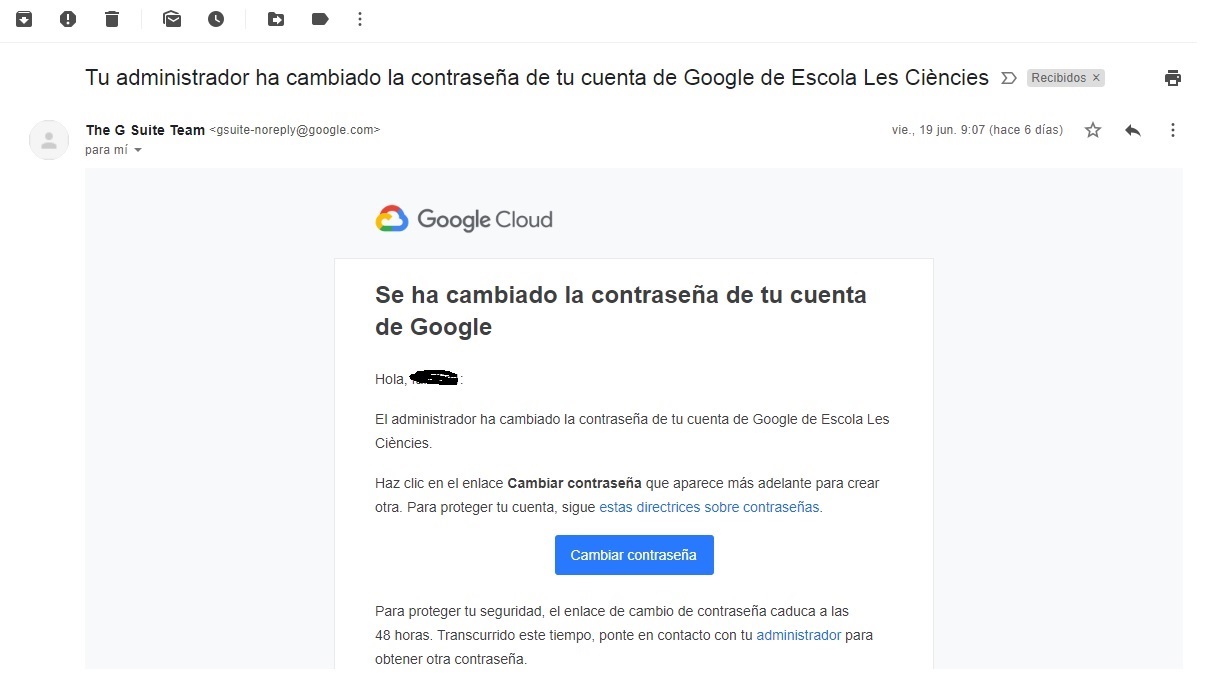The height and width of the screenshot is (692, 1228).
Task: Open the Move to folder icon
Action: pos(276,19)
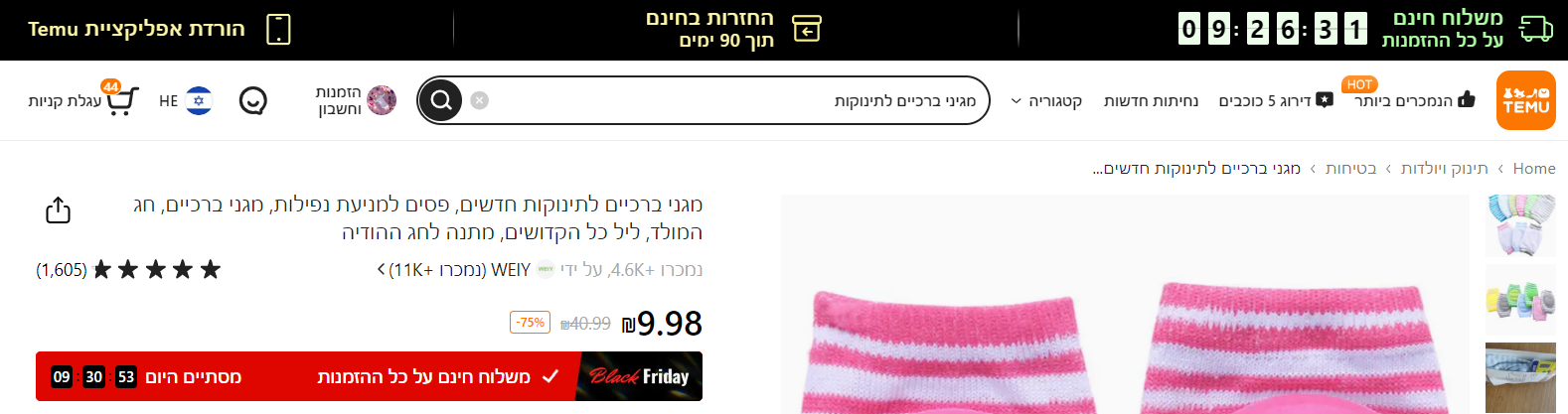Clear the search field with X icon
This screenshot has height=414, width=1568.
coord(479,100)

[Task statement] Copy out every line of the listing above word for word, leaving out the pictures.

[Completed task]
The height and width of the screenshot is (692, 1228).
Task: Open the Move to folder icon
Action: pos(276,19)
Clear the search field with X icon
This screenshot has height=414, width=1568.
coord(479,100)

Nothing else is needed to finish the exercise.